1. Introduction: The Existential Crisis
- OpenAI's 4o generated 700M+ images in one week, threatening Midjourney and others.
- "If foundation models provide similar capabilities, do we need specialized AI applications?"
2. Dual Threats
- Vertical: Foundation models absorb application features.
- Horizontal: Other startups quickly replicate features.
3. Absorption Pattern
- AI startups gain attention with new use cases, then foundation model upgrades catch up.
- Users question: "Why pay for a separate solution?" -- churn accelerates.
4. The 2x2 Risk Matrix
- Zone 1 (High Risk): Horizontal + simple (basic text generation, simple chatbots)
- Zone 2 (Medium-High): Vertical + simple (domain chatbots)
- Zone 3 (Medium): Horizontal + complex (advanced code gen, Perplexity-like search)
- Zone 4 (Low Risk): Vertical + complex (Harvey for law, Hippocratic AI for healthcare)
5. MCP and Changing Moats
- Anthropic's MCP standardizes LLM-external tool interaction.
- "Connection" is no longer a differentiator. The real moat is in the "last mile."
6. Optimal Specialization Zone
- Too broad = absorbed by foundation models. Too narrow = can't scale.
- Start narrow and deep, then expand gradually.
7. D Factor for Applications
- Most AI applications have D closer to 1.0 than founders think.
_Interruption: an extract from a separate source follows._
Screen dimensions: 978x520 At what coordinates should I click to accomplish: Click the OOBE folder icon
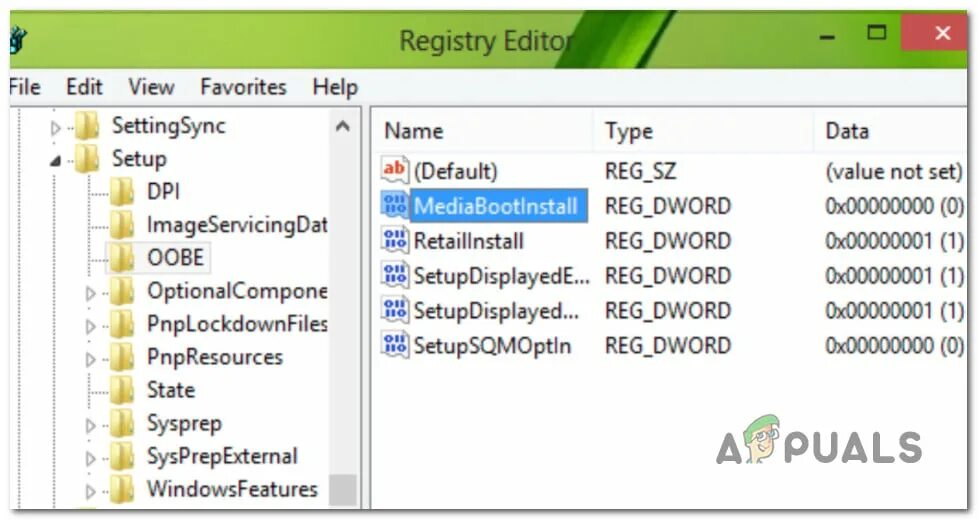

- ARR $10M, SaaS multiple 10x = $100M; with D=0.9, actual value = $10M.
8. Four Moat Stages
- Pre-Moat: Aspirational, no real defenses
- Moat Construction: Paying customers, partial integration
- Moat Validation: Survives major LLM launches without churn
- Mature Moat: Brand, deep integration, regulatory barriers
9. Conclusion
- "In vertical markets, only companies that constantly innovate and build deep domain expertise can capture the trillion-dollar opportunity."